• Exercise brief: When you reproduce these records, keep every word exactly and drop the images.

• Data to use:
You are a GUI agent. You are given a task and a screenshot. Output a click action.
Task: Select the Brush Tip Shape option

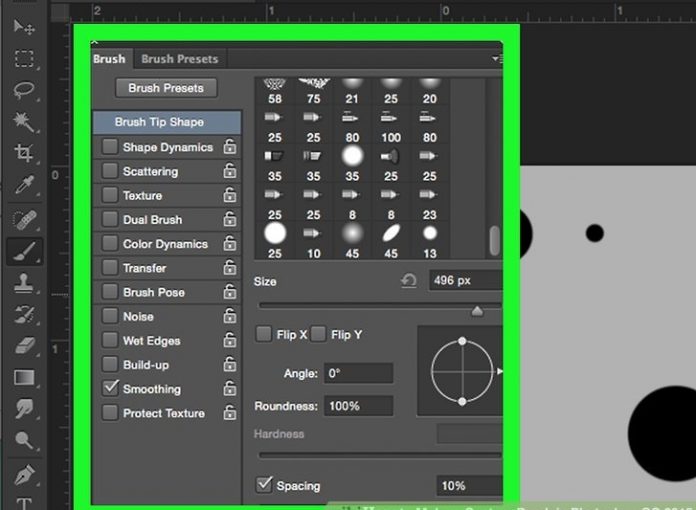tap(160, 122)
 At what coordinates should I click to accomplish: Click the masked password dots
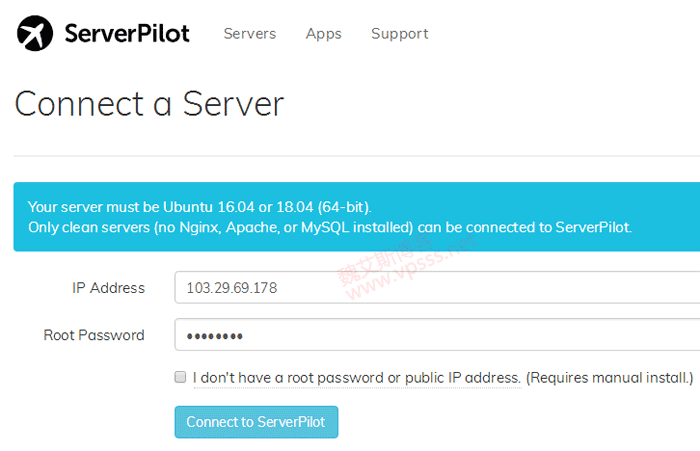(x=215, y=336)
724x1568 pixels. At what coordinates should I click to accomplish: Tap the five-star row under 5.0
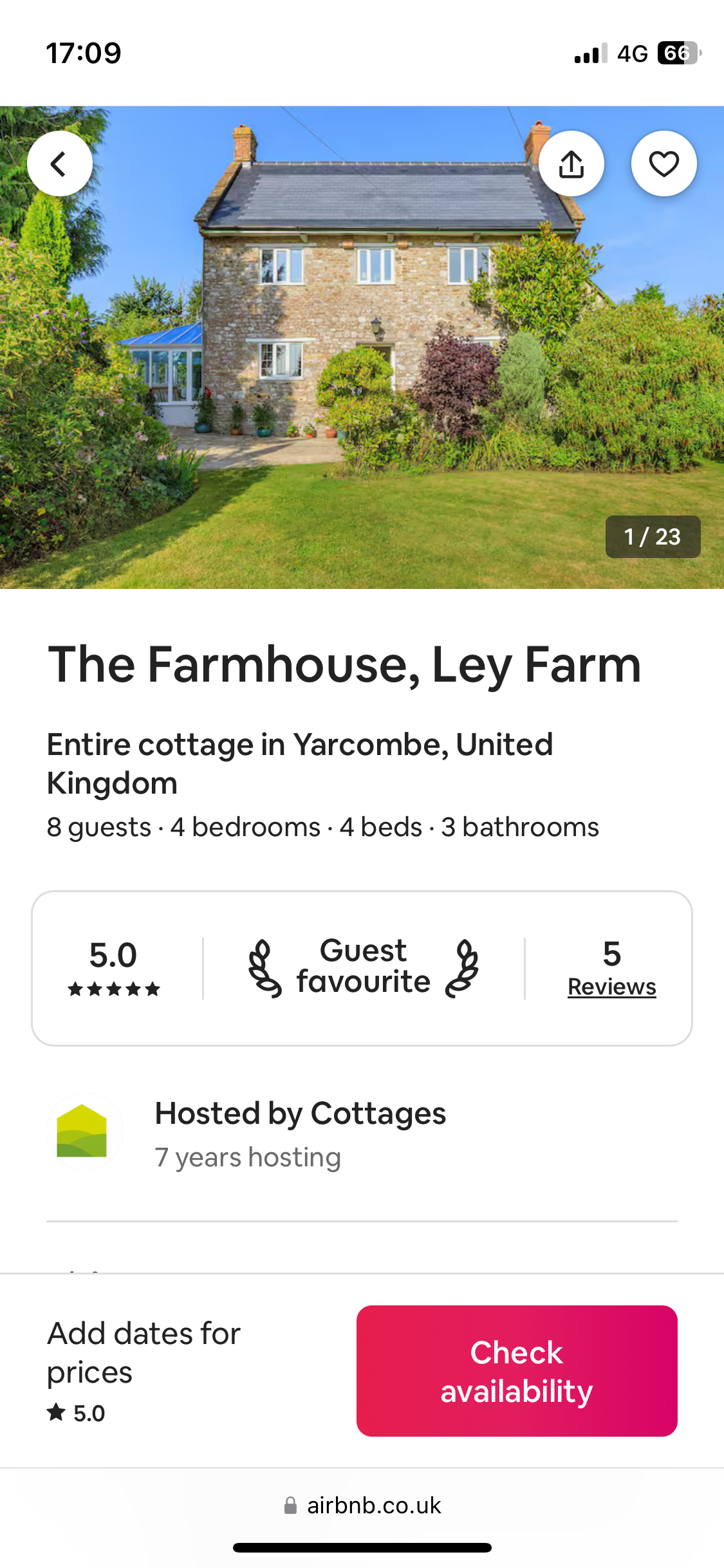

• Your solution:
You are a GUI agent. You are given a task and a screenshot. Output a click action.
Task: Select the Brush Tip Shape option

tap(160, 122)
 At what coordinates should I click to accomplish: Click the masked password dots
(x=215, y=336)
724x1568 pixels. At what coordinates should I click to accomplish: Tap the five-star row under 5.0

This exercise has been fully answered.